__Page text__:
==============================
While any increase in poverty is lamentable, this is a very modest one by historic standards. At the start of the previous three recessions (going back to the 1970s), the average rise in child poverty was 2.5 percent–five times the latest increase.

The Census report shows that more than 12 million children (or 16.7 percent of all American children) experienced poverty last year. The more fundamental issue is why, in our prosperous nation, any children are poor–in good times or bad.

Essentially, there are two reasons. First, they’re poor because they’re raised without a father in the home. Second, they’re poor because their parents work little or not at all. The lack of work and marriage remain the predominant factors behind child poverty, year after year, in good times and bad.

For example, in 2000 (before the recession), more than 4 million families with children were poor. The typical poor family was supported by 800 hours of paid work during that year. That’s only 16 hours per week. In one out of every three poor families, the parents did no work during the entire year.

Well, cynics might argue, the wage rates of poor parents are so low that, even if they work full-time, their families would still be poor. Census data show this isn’t the case. Besides, the government supplements the earnings of low-wage parents through programs such as the Earned Income Tax Credit. These subsidies are enough that a single parent can raise her family’s income above poverty by working full-time, even at the minimum wage.
==============================
__Directions__:
1) According to the child poverty text, how many hours of paid work supported the typical poor family during 2000?
2) Carry the child poverty text forward from its last sentence.
The lines that follow are not needed for anything here.

__Excerpted records__:
==============================
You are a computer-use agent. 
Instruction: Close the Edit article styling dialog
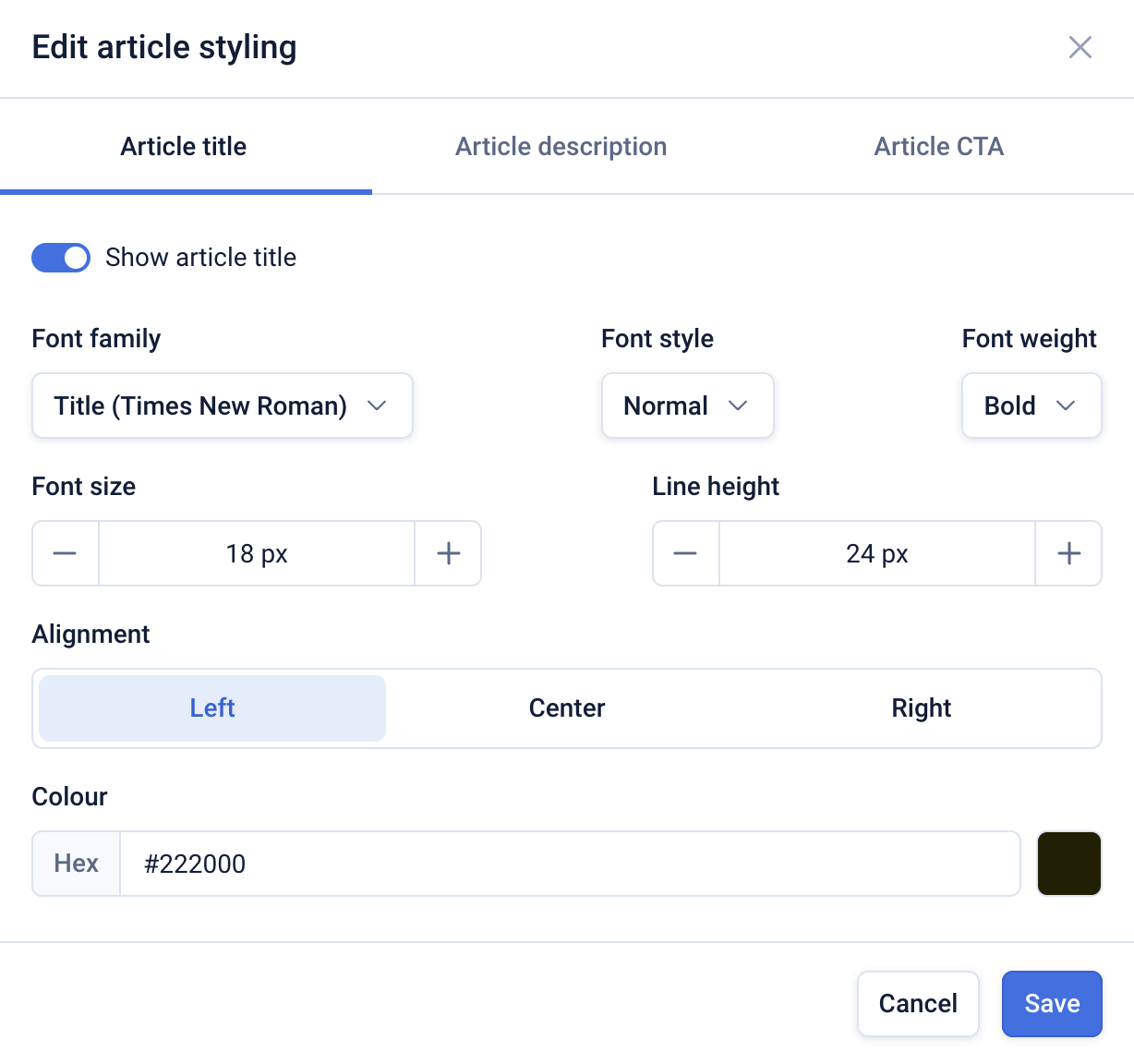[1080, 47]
==============================
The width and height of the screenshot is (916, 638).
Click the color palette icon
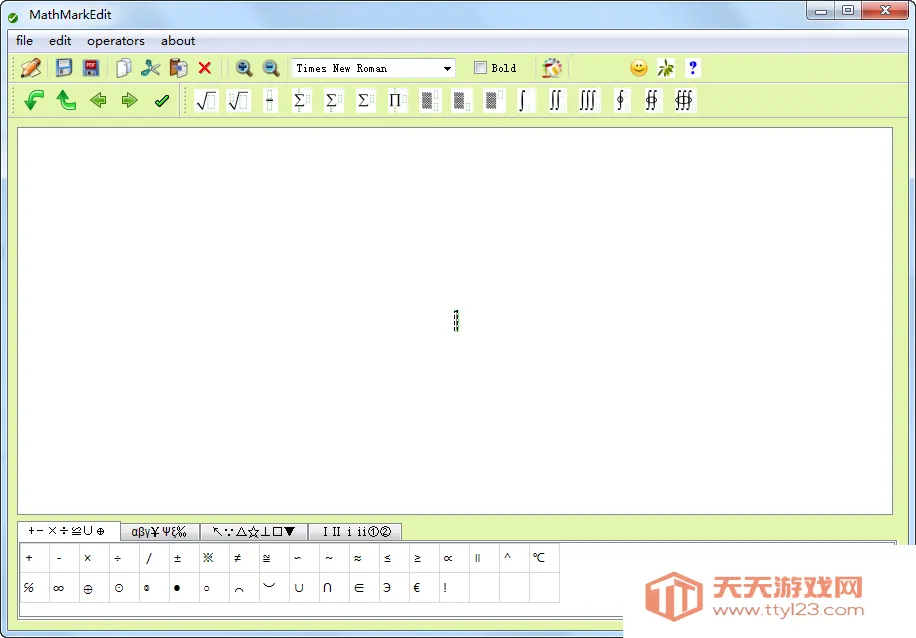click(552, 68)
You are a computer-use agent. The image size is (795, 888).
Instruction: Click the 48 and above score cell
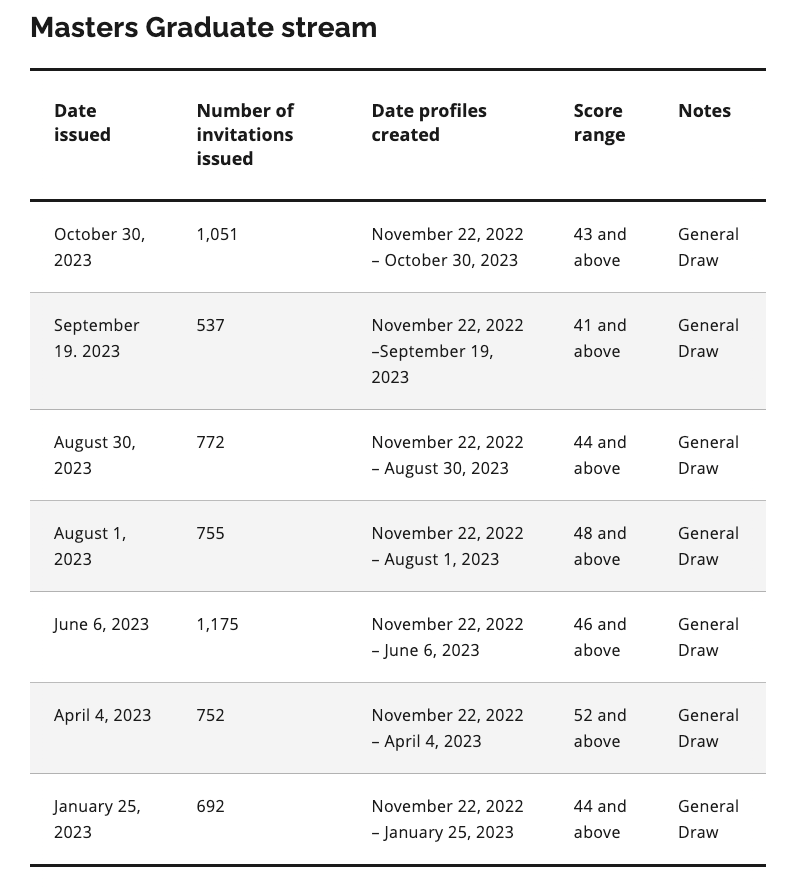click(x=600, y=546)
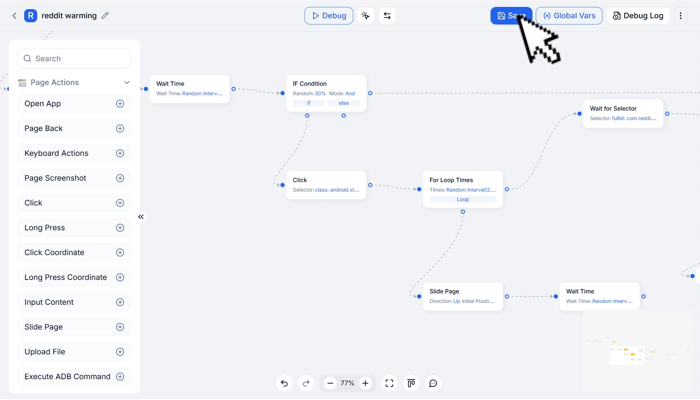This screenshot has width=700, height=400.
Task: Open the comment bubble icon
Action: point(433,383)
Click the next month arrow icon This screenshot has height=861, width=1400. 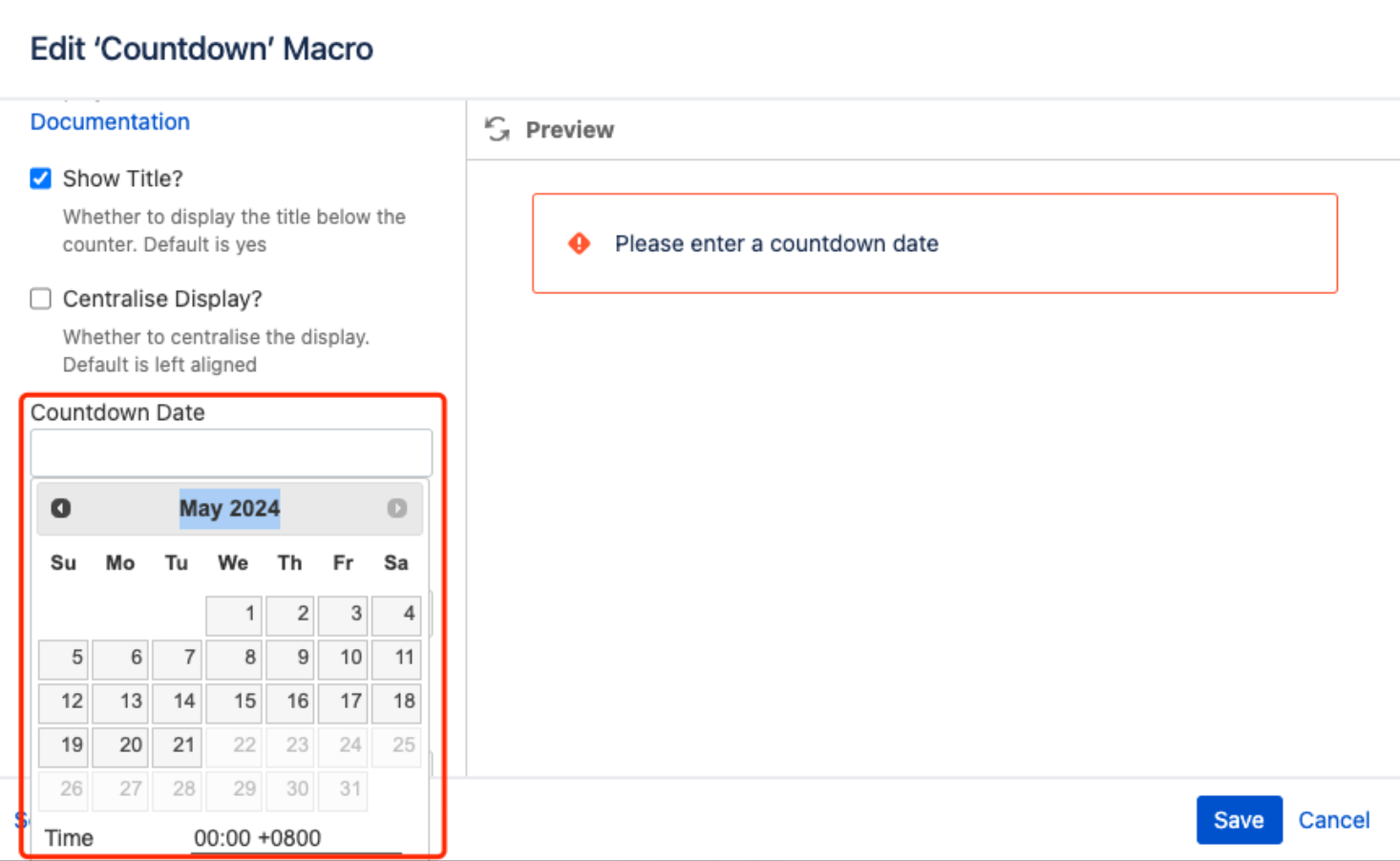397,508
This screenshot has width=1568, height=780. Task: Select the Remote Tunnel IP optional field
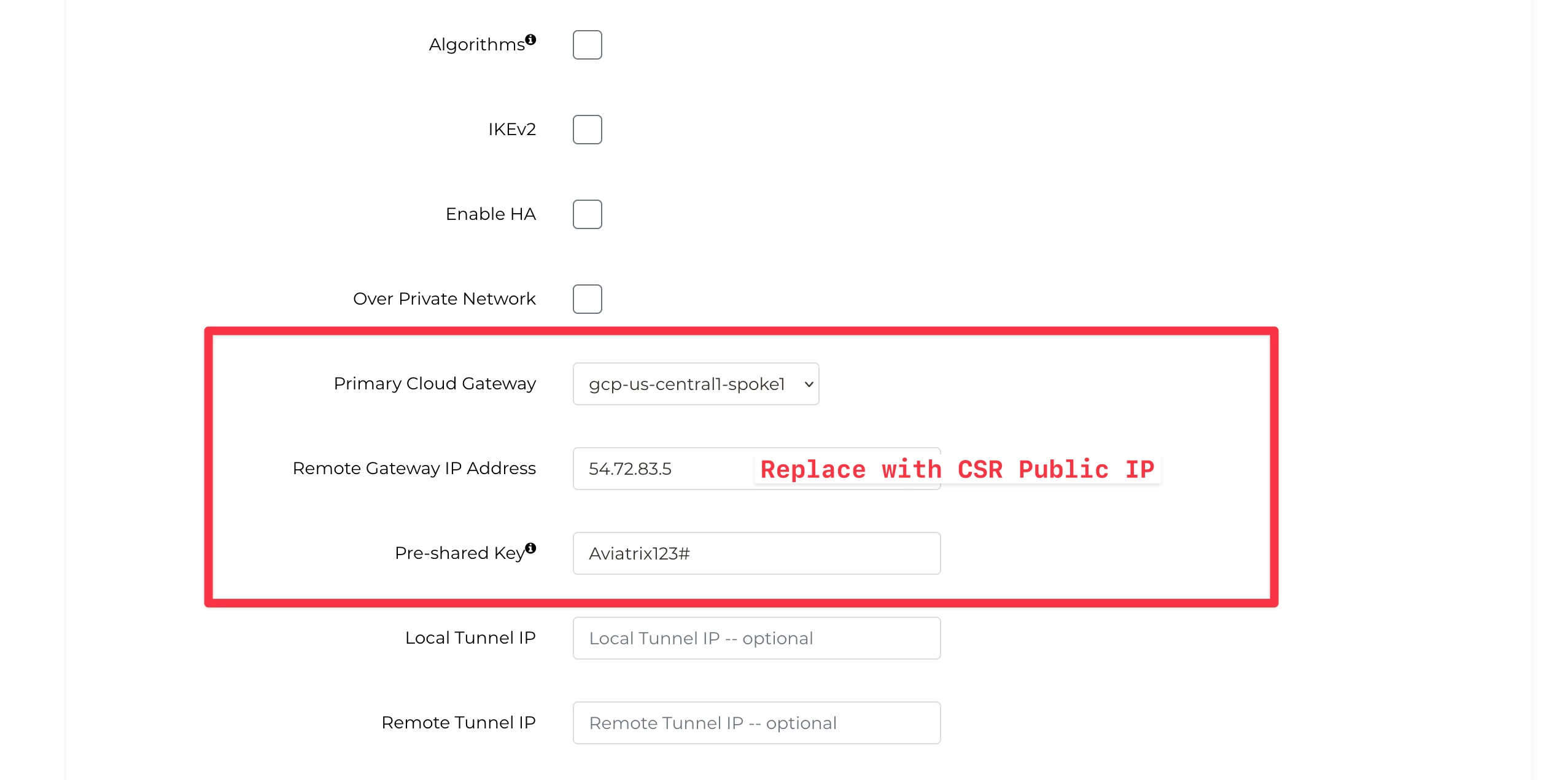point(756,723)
==============================
__Answer set__:
1) 800 hours.

2)
A low level of work, not low wages, is the main cause of child poverty. If yearly work were raised to 2,000 hours per family (the equivalent of one parent working 40 hours per week for 50 weeks) the child-poverty rate would plummet: About 75 percent of poor families would rise out of poverty.

But isn’t it useless to talk about increasing work when jobs seem scarce? This argument seems plausible. But the work levels of poor parents remain consistently low even in the best economic conditions. In the long term, the earnings of poor parents are hurt more by an eroded work ethic than by a lack of jobs.

The second major reason for child poverty is the collapse of marriage. Nearly two thirds of all poor children live in single-parent homes. Each year, an additional 1.3 million children are born out of wedlock. Social science data show that these children are seven times more likely to live in poverty than those raised by married couples.

Critics argue that unmarried fathers earn too little to support families. The facts show otherwise: If poor single mothers married the fathers of their children, nearly three fourths would be lifted out of poverty immediately.

Clearly, work and marriage are the keys to ending child poverty. Yet for decades, the welfare system has rewarded idle dependence and has penalized marriage. The anti-work, anti-marriage incentives of welfare have trapped multiple generations in a cycle of near-permanent poverty.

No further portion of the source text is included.